* Assignment *
Decide whether each statement agrees with the post below about a drive to Wayne, New Jersey. Answer yes or no, and quote the exact words that decide it.
1. The writer paid $3.13 a gallon for gasoline.
2. The writer left the apartment at eight o'clock.
3. The GPS calls the Brooklyn Bridge "Brooklyn Branch."

* Document excerpt *
----------

Saturday, October 30, 2010

Charm in Wayne, New Jersey - Late October 2010

I left my Prospect Park apartment at seven o’clock this morning and after getting gasoline at the local station ($3.13 a gallon) I headed back toward my address again.

I have found that unless I do this, my GPS system seems to get lost.

I call my GPS “Suzanne.”  She has this gravelly quality to her “voice”...a warm-throated static that is reminiscent of the late, great comedienne, Suzanne Pleshette, of Bob Newhart fame.  I would pay good money for “GPS Suzanne” to say...”Oh, Bob!”  I swear, she’s a dead ringer.



I digress...

So, with Suzanne on the ready, I punch in my morning’s destination -- Wayne, New Jersey.

With Suzanne coaxing me onto the BQE fly-over en route to the Brooklyn Bridge (which for some reason Suzanne repeatedly calls Brooklyn Branch) the glory of a fall morning in the City strikes me full bore.

----------

* Information shown *
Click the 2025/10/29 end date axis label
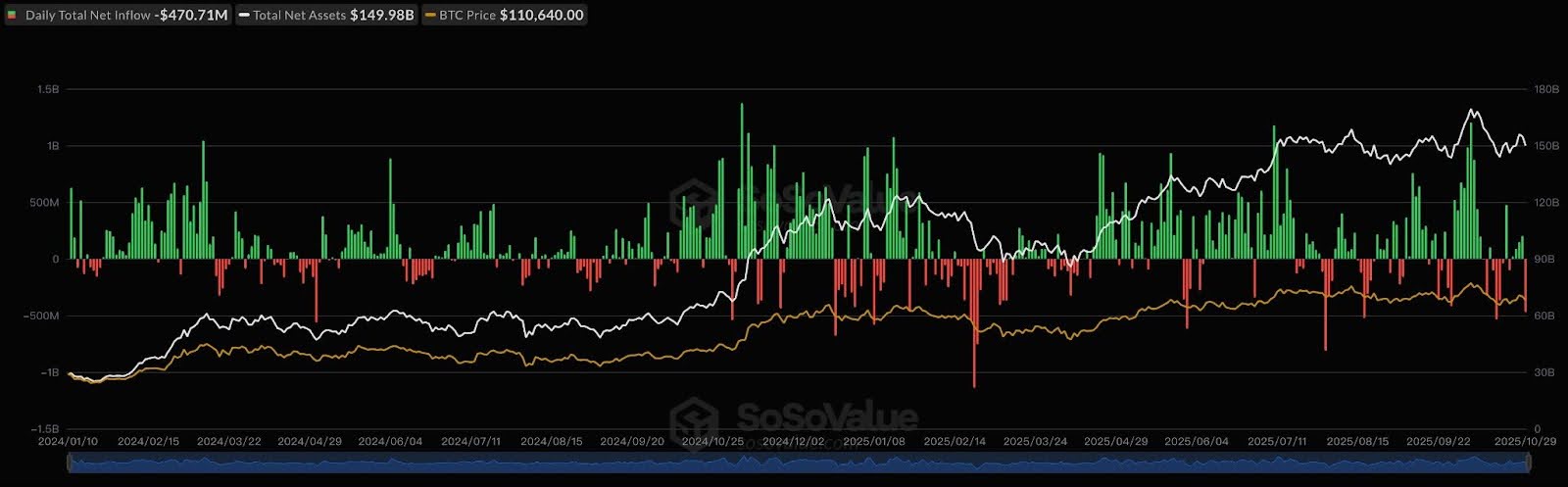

----------

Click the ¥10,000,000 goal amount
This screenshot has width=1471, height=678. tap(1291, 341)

----------

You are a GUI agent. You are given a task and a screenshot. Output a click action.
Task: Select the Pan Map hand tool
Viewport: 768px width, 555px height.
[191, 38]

----------

* Expected answer *
1. Yes: "($3.13 a gallon)"
2. No: "at seven o’clock this morning"
3. Yes: "Suzanne repeatedly calls Brooklyn Branch"